=== What the task requires ===
Shift every coordinate pair by adding 115 to both of its numbers in the items between the lines holding "так (385, 171)" and "Passwort (41, 187)", inclusive. Write all of those lines out again, keeping the request lines unchanged.

=== Provided records ===
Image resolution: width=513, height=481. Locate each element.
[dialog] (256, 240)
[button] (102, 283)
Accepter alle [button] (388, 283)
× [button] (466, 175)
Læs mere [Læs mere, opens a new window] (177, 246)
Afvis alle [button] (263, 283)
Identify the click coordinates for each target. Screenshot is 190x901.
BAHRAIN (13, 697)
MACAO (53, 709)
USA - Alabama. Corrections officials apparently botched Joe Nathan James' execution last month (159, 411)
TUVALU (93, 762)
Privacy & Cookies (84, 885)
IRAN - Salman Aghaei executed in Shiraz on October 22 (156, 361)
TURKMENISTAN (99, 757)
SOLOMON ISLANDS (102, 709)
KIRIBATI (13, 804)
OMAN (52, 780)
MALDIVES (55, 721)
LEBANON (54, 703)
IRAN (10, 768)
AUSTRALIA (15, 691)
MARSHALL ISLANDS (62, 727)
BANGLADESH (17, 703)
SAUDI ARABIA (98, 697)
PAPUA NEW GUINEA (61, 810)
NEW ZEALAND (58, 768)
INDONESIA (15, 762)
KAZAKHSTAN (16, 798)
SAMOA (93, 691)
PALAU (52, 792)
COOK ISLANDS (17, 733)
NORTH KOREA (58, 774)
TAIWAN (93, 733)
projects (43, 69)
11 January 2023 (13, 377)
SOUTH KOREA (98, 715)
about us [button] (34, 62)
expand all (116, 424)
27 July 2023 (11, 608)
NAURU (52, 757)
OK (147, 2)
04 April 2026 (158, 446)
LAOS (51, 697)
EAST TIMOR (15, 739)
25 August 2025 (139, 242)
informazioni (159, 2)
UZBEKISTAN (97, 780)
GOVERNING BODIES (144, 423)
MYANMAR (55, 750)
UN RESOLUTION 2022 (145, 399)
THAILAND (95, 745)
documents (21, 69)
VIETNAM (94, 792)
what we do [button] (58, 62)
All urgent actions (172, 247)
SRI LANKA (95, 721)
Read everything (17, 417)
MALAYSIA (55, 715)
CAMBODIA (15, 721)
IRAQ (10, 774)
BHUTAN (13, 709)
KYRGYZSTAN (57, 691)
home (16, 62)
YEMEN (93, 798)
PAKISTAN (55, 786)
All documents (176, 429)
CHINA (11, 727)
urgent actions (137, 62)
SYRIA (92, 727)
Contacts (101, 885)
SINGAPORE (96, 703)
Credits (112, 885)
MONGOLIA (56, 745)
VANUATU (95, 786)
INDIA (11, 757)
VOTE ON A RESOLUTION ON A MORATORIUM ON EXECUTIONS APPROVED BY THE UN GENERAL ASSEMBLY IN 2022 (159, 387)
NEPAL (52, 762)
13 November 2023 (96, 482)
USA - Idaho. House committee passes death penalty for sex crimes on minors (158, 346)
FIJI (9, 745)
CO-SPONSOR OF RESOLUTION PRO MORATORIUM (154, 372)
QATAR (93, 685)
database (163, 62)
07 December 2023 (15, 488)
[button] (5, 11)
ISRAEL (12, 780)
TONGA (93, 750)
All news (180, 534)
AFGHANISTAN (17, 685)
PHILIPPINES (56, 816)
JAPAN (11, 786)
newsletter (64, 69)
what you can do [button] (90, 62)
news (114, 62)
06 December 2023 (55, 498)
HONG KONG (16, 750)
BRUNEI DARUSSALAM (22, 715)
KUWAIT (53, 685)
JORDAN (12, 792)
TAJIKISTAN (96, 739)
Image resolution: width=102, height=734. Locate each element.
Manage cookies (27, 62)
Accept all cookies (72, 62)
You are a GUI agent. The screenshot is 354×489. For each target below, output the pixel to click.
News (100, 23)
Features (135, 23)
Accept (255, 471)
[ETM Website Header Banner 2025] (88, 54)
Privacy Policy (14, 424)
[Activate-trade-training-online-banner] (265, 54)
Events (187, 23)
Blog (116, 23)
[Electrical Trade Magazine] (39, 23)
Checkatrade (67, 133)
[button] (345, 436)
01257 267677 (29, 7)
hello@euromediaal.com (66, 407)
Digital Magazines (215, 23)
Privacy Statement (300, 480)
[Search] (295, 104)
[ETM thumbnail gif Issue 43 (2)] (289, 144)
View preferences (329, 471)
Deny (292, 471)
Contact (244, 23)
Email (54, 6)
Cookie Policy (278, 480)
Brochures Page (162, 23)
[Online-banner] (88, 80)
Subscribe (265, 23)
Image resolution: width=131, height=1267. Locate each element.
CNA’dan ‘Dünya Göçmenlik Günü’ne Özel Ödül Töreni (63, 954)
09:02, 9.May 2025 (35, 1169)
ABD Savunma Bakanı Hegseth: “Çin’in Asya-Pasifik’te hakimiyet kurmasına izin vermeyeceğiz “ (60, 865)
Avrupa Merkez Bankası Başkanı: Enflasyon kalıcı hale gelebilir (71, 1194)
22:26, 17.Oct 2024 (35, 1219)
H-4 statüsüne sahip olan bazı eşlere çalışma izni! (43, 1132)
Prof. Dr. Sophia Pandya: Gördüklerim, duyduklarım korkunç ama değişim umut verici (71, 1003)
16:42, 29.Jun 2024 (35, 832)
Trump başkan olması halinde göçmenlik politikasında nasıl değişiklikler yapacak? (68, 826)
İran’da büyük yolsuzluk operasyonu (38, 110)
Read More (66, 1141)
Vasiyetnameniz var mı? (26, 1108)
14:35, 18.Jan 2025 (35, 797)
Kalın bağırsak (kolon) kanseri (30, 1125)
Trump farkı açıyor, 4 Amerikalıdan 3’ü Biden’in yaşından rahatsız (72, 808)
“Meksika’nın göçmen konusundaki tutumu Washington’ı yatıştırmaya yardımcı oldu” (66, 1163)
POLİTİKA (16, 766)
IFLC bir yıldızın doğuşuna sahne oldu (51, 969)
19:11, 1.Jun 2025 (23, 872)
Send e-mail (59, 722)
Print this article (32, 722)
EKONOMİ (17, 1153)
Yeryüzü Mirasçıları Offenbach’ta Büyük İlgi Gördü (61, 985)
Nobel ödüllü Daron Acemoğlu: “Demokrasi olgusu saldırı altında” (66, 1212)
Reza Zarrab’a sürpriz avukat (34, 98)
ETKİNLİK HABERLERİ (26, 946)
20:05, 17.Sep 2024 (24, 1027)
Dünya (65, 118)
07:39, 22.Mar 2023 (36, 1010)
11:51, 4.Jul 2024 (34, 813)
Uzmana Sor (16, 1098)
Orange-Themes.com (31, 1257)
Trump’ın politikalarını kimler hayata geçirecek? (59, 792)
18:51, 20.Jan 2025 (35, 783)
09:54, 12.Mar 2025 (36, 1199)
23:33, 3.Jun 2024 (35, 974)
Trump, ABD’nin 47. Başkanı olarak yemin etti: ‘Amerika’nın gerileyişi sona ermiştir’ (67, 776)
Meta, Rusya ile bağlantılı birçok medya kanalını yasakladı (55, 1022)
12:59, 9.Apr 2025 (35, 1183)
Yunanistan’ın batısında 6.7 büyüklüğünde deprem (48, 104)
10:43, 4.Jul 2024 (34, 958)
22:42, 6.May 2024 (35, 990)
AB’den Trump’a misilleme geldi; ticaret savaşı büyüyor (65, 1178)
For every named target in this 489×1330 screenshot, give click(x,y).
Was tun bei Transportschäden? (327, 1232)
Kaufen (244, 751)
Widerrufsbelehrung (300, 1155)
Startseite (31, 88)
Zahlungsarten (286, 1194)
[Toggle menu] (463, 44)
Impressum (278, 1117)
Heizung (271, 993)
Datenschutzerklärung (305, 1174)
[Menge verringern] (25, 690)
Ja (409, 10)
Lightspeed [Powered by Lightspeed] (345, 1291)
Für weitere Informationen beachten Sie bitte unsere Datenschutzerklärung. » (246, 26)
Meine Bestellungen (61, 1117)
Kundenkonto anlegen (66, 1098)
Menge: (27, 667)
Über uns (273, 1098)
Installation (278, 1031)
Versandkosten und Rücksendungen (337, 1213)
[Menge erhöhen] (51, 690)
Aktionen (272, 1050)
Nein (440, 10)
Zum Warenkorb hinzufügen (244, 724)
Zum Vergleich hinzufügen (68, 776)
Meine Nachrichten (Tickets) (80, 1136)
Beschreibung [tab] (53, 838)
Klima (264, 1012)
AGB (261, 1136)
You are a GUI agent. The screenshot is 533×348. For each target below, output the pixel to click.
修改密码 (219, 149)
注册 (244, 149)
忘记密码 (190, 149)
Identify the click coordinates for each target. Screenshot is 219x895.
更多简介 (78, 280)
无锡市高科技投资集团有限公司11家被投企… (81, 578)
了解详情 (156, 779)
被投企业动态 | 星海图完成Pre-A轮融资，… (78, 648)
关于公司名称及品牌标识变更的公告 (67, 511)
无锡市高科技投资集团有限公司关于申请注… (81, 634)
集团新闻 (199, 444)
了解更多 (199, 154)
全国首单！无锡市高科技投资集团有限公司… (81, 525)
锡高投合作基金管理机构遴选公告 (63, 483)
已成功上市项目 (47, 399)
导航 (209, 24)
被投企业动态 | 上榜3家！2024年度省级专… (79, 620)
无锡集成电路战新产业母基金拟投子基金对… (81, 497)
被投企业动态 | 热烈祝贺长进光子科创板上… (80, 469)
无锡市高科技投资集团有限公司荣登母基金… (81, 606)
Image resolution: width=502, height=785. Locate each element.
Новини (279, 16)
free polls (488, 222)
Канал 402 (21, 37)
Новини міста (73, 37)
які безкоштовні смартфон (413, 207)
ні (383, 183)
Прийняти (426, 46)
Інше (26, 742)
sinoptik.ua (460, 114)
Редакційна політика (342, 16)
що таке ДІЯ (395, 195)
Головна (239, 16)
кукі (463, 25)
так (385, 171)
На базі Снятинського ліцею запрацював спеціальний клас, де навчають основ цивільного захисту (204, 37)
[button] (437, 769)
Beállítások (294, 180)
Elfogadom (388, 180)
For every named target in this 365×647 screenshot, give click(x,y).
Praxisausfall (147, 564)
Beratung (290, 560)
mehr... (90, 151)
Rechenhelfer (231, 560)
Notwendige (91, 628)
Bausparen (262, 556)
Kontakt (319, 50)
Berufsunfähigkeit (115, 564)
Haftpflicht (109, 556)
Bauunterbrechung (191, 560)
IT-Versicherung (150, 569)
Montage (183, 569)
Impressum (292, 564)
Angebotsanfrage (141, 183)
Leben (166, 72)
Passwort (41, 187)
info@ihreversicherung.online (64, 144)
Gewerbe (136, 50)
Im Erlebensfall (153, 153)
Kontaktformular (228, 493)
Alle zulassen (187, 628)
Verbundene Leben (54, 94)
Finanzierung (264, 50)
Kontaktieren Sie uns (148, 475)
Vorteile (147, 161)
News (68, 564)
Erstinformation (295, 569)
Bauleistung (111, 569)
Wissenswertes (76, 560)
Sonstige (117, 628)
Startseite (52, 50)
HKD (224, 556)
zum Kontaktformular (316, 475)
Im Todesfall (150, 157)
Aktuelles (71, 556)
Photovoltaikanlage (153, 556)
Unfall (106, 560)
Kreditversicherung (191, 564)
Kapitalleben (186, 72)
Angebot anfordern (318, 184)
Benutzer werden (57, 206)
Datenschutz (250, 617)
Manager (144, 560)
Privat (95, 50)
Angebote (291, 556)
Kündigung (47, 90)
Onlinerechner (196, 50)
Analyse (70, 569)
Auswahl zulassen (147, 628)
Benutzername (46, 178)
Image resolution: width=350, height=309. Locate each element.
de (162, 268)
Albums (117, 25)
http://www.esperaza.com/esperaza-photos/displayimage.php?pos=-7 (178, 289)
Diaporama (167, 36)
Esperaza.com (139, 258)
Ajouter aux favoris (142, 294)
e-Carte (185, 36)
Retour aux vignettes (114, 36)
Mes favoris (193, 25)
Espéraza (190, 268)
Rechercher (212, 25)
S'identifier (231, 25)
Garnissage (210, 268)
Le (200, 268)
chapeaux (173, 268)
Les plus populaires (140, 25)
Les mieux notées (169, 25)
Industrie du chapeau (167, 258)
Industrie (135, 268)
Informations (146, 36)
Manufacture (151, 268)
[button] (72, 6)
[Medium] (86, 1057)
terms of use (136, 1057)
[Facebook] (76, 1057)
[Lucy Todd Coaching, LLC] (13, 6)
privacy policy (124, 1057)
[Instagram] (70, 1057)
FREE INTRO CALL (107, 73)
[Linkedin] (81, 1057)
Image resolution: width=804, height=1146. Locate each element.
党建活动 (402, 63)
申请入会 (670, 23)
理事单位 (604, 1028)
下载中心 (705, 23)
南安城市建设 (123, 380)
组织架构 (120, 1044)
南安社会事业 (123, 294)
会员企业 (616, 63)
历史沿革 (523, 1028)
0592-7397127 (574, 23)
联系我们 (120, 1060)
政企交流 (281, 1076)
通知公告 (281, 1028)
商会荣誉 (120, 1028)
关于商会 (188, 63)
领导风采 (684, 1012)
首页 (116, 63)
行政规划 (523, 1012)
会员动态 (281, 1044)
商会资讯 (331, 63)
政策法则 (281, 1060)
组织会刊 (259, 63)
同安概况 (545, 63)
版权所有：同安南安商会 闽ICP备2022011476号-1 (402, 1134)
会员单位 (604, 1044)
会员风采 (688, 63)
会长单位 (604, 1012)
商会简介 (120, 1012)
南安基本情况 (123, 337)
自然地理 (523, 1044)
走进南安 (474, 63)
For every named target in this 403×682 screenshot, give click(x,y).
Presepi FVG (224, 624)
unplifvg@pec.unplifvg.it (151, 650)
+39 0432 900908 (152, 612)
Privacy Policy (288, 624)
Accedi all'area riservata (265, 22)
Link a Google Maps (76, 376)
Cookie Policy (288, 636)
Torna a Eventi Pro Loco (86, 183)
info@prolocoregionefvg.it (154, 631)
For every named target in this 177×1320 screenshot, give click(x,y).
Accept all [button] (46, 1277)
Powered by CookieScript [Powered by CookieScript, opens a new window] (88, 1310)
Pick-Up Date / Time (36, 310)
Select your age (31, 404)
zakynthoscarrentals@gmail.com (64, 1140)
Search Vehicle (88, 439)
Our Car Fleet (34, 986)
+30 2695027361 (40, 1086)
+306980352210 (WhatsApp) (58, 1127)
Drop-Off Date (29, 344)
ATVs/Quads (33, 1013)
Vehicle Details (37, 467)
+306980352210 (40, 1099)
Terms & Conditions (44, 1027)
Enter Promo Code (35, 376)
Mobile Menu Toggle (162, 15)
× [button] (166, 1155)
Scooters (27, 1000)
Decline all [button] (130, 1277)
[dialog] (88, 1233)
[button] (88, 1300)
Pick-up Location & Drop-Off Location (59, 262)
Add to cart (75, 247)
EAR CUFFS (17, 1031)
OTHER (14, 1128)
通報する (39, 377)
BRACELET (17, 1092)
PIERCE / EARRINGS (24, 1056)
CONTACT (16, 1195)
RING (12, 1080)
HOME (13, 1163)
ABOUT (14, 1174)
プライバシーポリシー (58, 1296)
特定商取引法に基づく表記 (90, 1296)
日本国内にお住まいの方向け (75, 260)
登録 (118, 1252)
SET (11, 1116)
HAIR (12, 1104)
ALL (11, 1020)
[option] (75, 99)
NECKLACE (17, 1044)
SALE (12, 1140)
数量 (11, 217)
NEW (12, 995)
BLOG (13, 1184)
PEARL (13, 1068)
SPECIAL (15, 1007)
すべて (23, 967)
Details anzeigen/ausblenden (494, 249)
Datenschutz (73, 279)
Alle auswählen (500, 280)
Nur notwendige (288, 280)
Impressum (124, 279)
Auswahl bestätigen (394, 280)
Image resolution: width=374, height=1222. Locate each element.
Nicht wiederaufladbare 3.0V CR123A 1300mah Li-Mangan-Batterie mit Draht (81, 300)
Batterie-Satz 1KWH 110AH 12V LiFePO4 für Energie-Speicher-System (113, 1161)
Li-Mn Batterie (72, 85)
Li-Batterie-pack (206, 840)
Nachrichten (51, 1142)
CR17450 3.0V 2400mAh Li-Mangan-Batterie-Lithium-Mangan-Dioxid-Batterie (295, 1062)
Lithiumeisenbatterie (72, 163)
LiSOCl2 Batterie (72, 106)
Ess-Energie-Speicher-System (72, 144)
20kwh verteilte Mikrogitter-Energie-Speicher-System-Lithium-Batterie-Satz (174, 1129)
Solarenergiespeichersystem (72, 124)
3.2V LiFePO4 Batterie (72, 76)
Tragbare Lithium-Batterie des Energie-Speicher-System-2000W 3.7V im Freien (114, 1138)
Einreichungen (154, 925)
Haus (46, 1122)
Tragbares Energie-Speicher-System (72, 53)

=== Correct response ===
так (500, 286)
На базі Снятинського ліцею запрацював спеціальний клас, де навчають основ цивільного захисту (319, 152)
[button] (552, 884)
Beállítások (409, 295)
Elfogadom (503, 295)
For every named target in this 365×647 screenshot, give click(x,y).
Praxisausfall (262, 679)
Beratung (405, 675)
mehr... (205, 266)
Rechenhelfer (346, 675)
Notwendige (206, 743)
Bausparen (377, 671)
Kontakt (434, 165)
Berufsunfähigkeit (230, 679)
Haftpflicht (224, 671)
Bauunterbrechung (306, 675)
IT-Versicherung (265, 684)
Montage (298, 684)
Impressum (407, 679)
Angebotsanfrage (256, 298)
Leben (281, 187)
Passwort (156, 302)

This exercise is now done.